Here are the latest year-over-year appreciation numbers from the Federal Housing Finance Authority (they track 243 markets all across the Country):
Colorado Springs 11.44%
Greeley 10.53%
Denver 9.97%
Boulder 9.89%
Fort Collins/Loveland 8.64%
Waiting and Waiting
Anytime the market cools off we sometimes hear prospective buyers say “I think I’ll wait for the market to correct, then I’ll buy after prices come way down.”
The reality is this… History shows that this wouldn’t be a good strategy.

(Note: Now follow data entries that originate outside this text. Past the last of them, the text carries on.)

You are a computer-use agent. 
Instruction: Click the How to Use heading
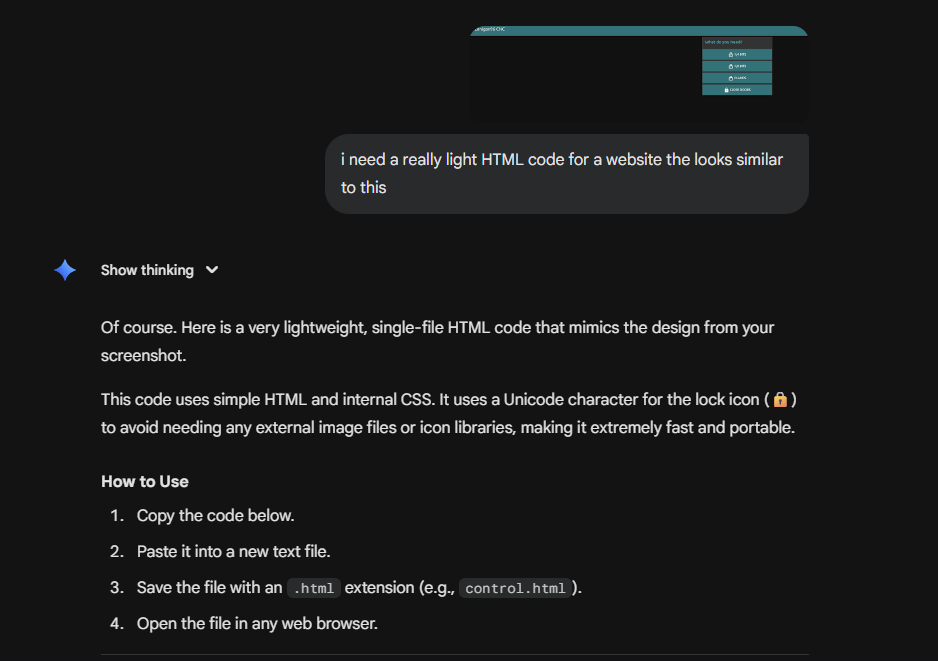pos(145,481)
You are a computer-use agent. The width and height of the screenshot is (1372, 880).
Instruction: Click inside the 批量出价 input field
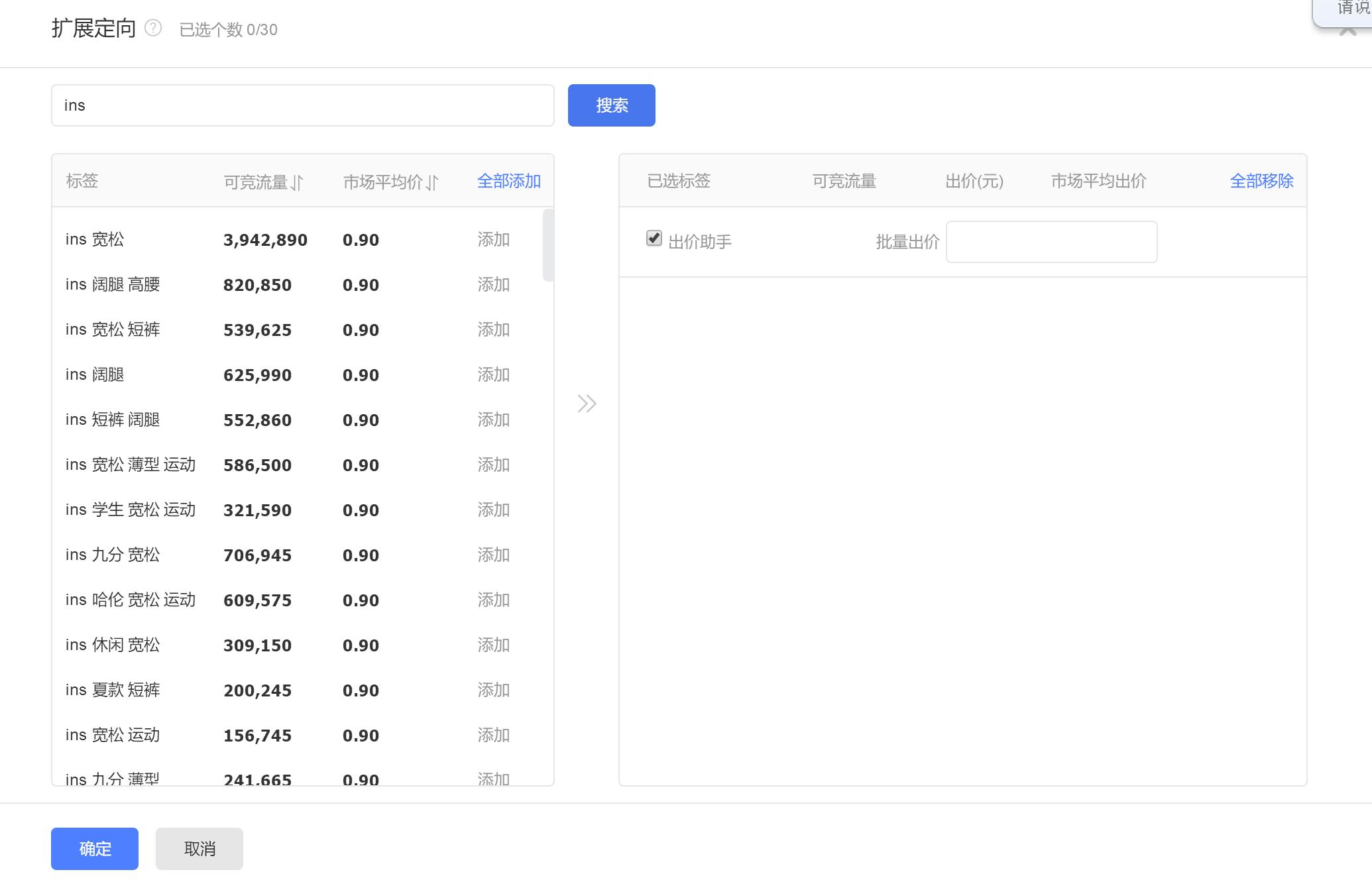point(1051,242)
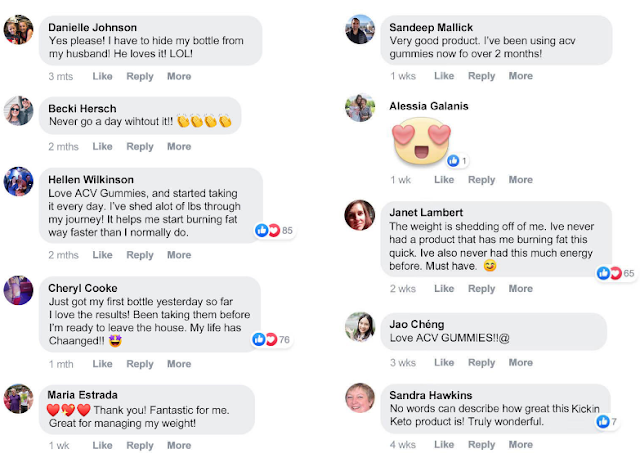Click Sandeep Mallick's avatar photo
This screenshot has height=458, width=640.
coord(360,29)
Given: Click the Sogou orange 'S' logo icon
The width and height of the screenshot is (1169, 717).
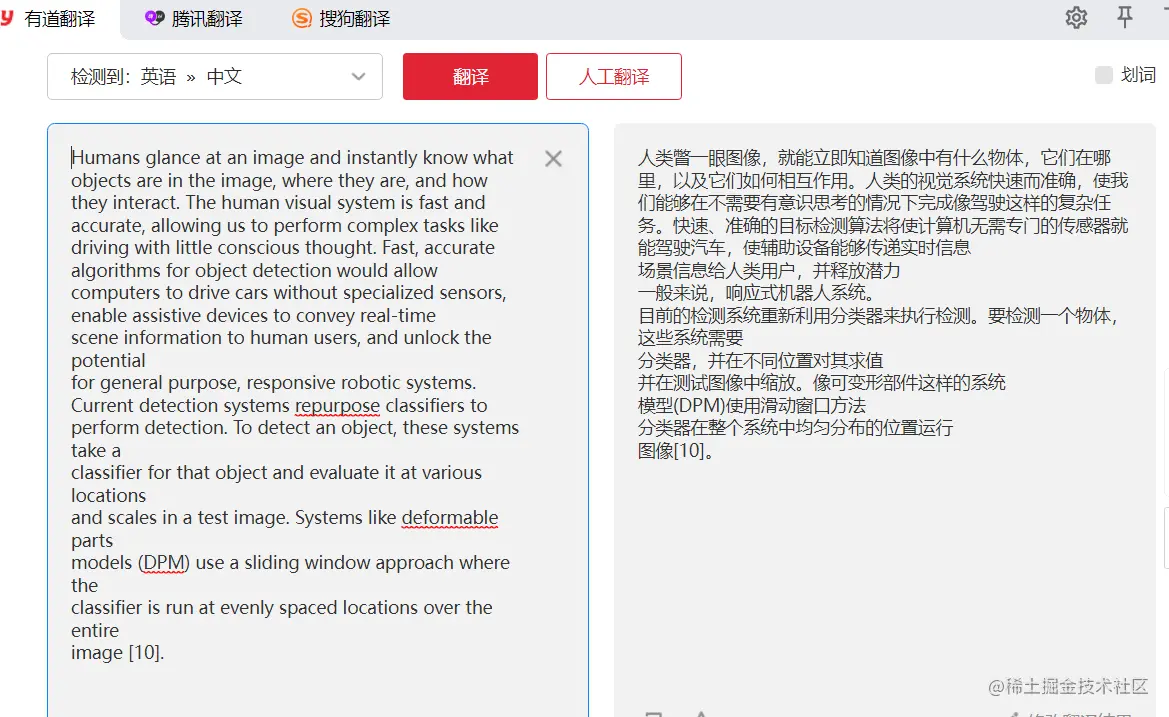Looking at the screenshot, I should [x=301, y=17].
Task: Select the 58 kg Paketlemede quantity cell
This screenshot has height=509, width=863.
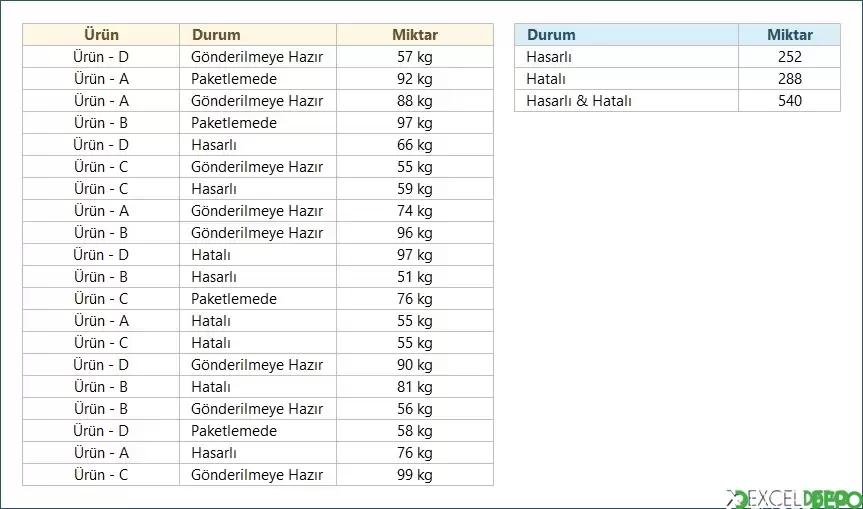Action: [x=415, y=431]
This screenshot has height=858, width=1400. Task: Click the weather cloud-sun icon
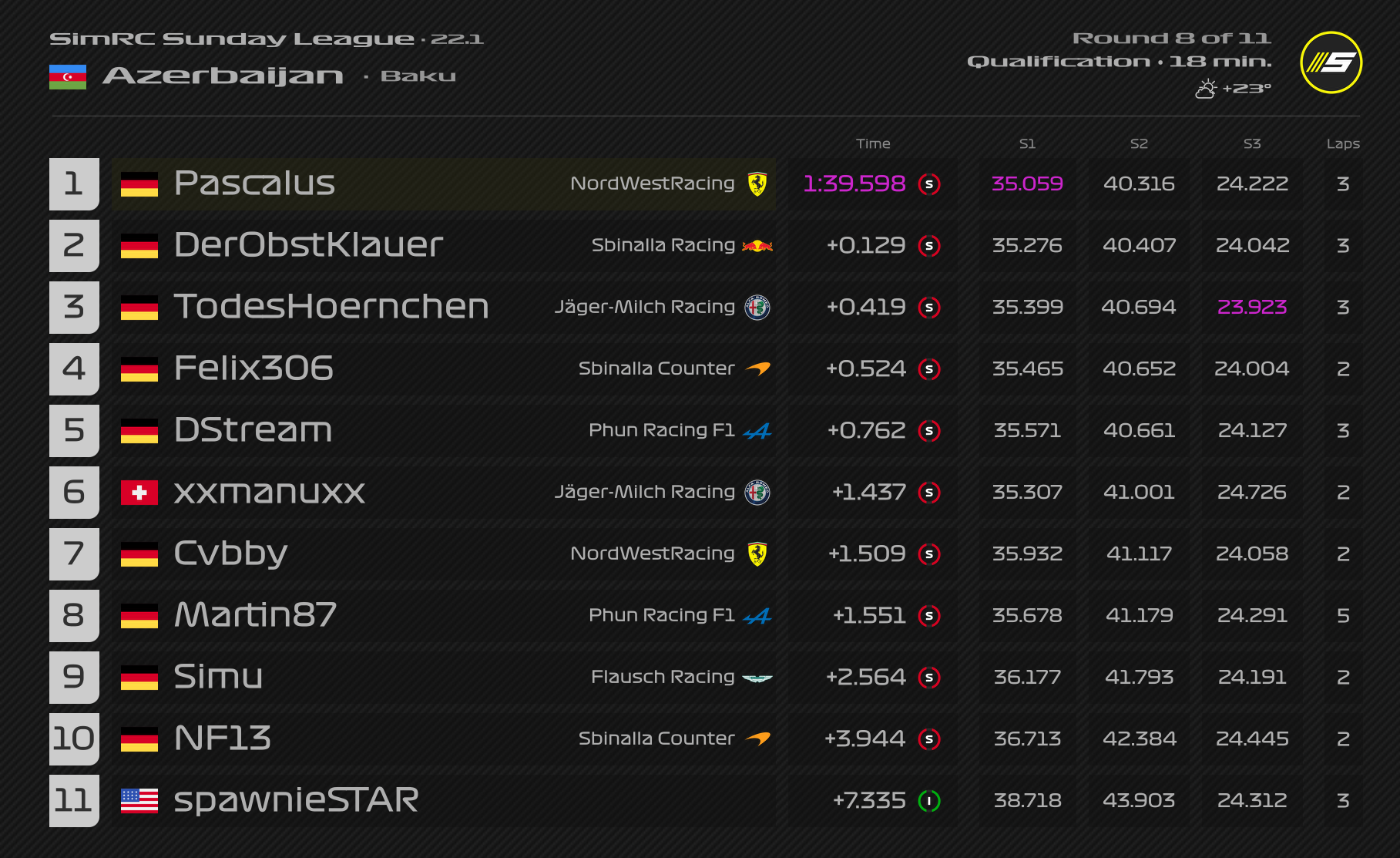[1206, 89]
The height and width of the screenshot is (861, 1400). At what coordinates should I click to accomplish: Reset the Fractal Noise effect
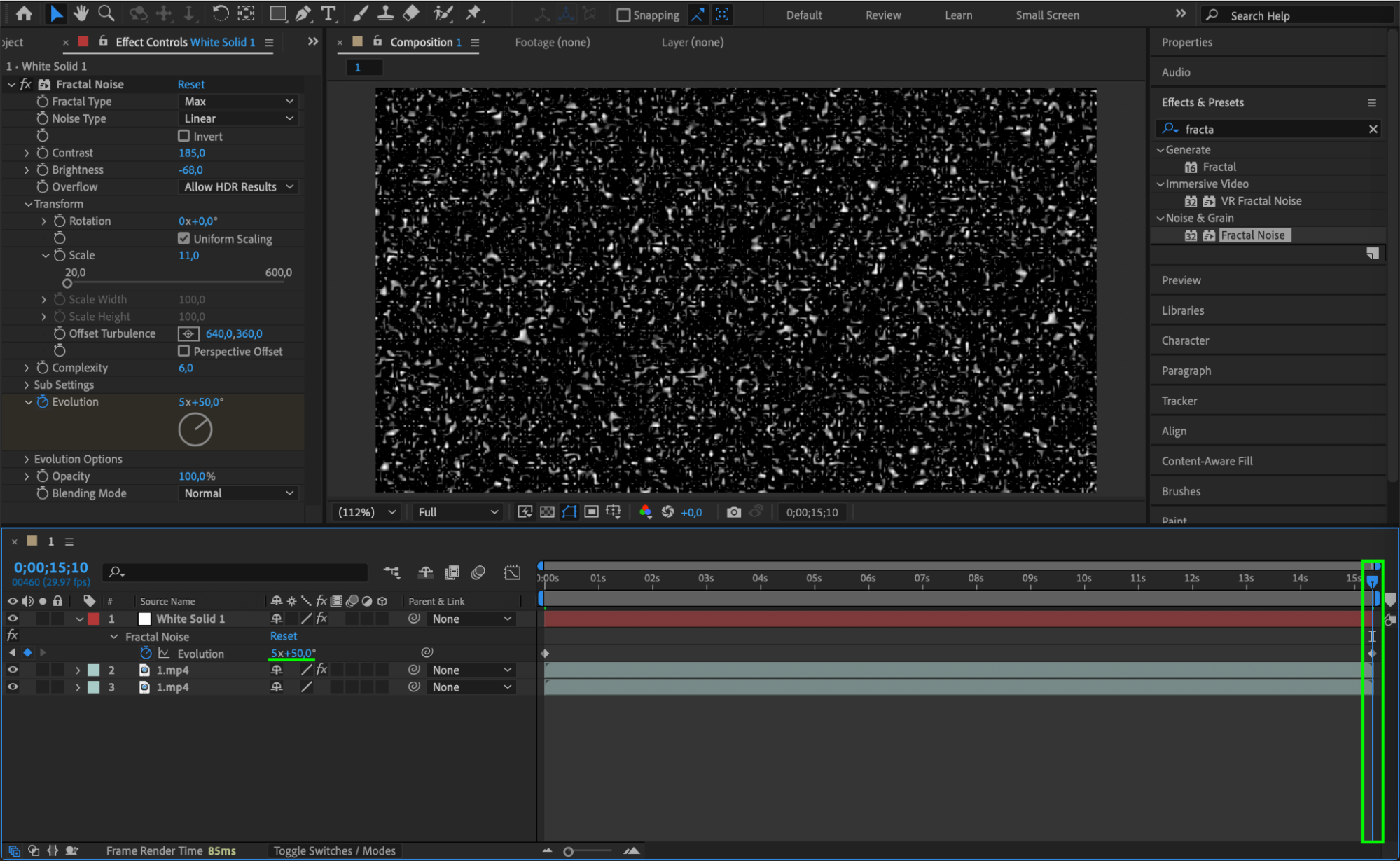coord(191,84)
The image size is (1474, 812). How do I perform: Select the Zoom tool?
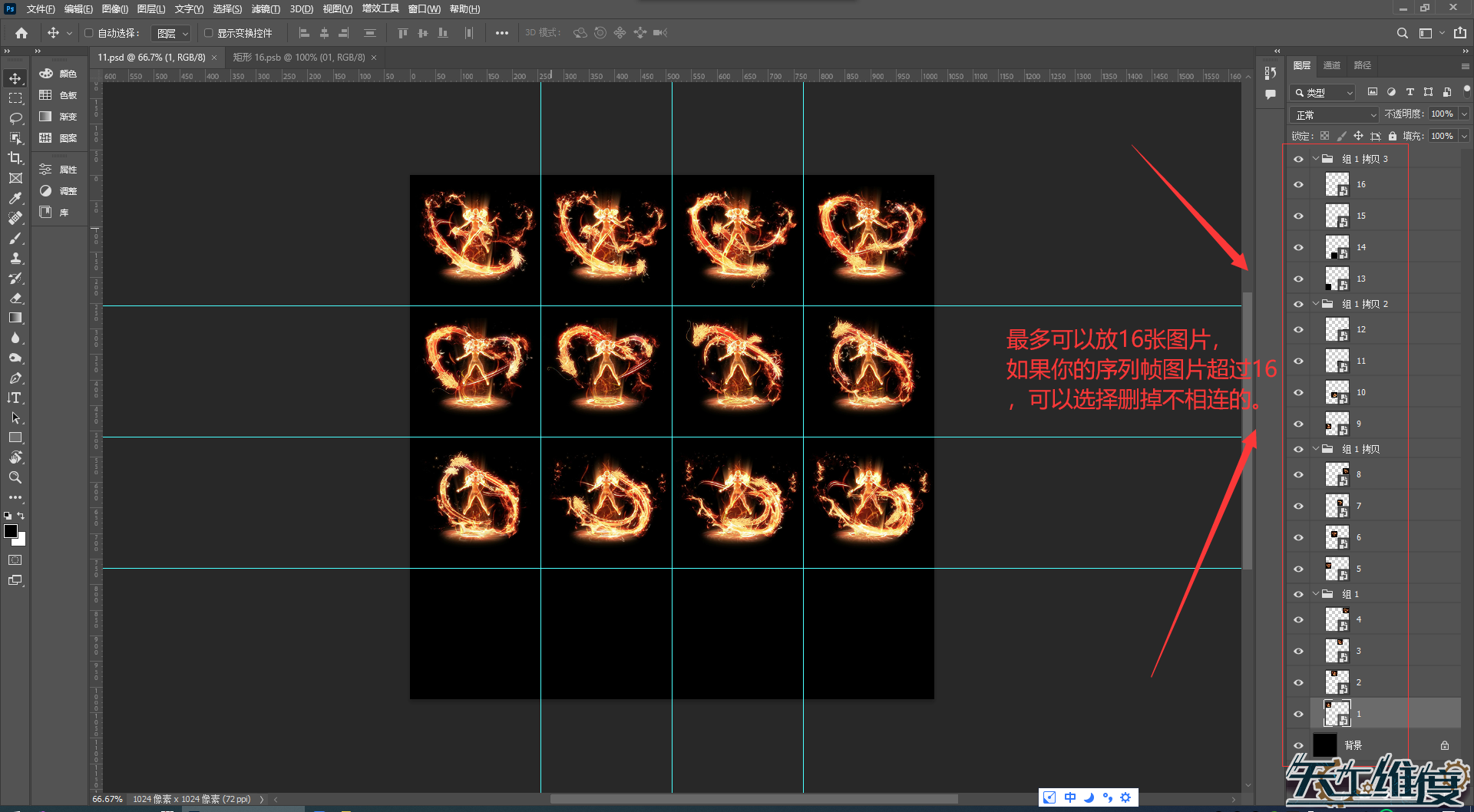(x=15, y=477)
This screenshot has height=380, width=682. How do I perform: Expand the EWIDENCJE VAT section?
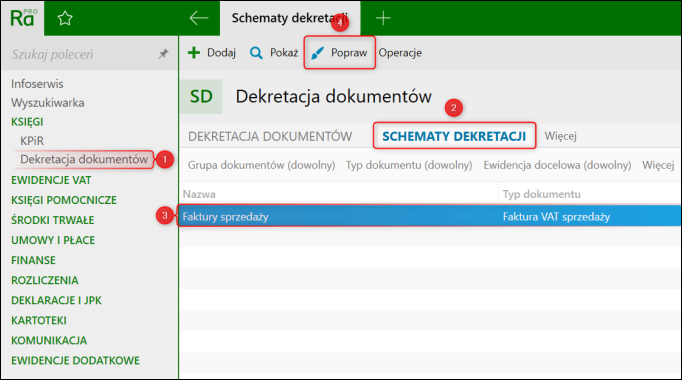(51, 180)
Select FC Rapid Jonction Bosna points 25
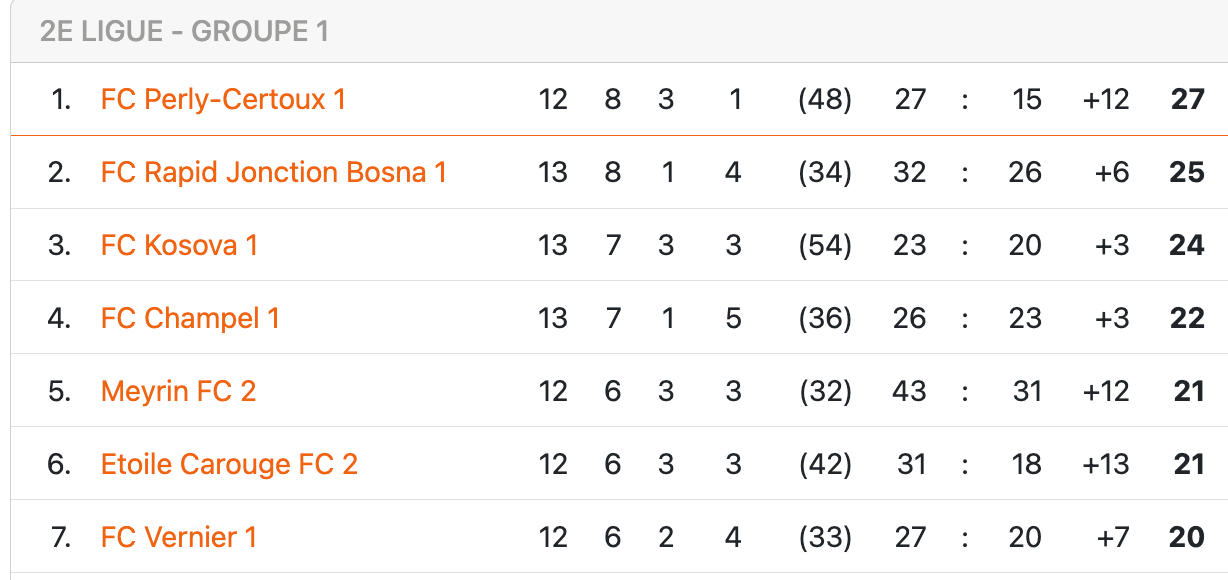Screen dimensions: 1228x580 point(1187,172)
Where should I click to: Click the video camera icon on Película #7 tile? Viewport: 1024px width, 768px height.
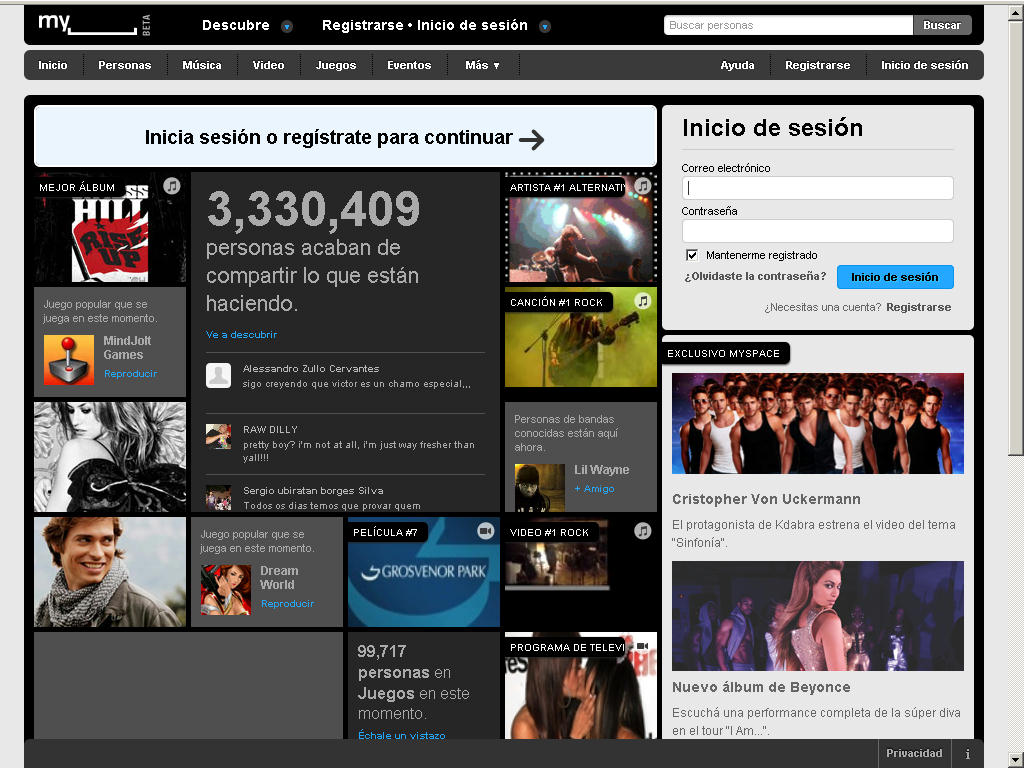[x=486, y=531]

Our go-to source on price appreciation is the Federal Housing Finance Authority who produces a quarterly home price index. They have been tracking Larimer County for 41 years.
Their numbers show:
- Yearly prices have decreased only 6 times in history
- The average amount of that decrease is only 1.7%
So, someone who is waiting for prices to drop:
- Might be waiting a long time
- Might be disappointed that prices didn’t drop by all that much
83 Miles Per Hour
Pretend you have been driving on the Interstate at 100 miles per hour.
Also, pretend you have been doing that for a long time.
Now pretend you slow down to 83 miles per hour.
How would that feel?
It would probably feel slow, right?
83 miles per hour is a 17% decrease from 100. It may feel slow, but it’s still pretty fast.
How does this relate to real estate?
Well, the market has been moving fast for a long time.
It’s been going 100 miles per hour for at least two years (some would argue even longer).
We’ve recently seen a 17% change in terms of number of transactions that are occurring.
There were 17% fewer sales in October 2018 versus October 2017 in Metro Denver.
It feels slow because we’ve been driving so fast for so long. But, our market is still moving.
For example, prices are still up. So, remember, that it’s all relative.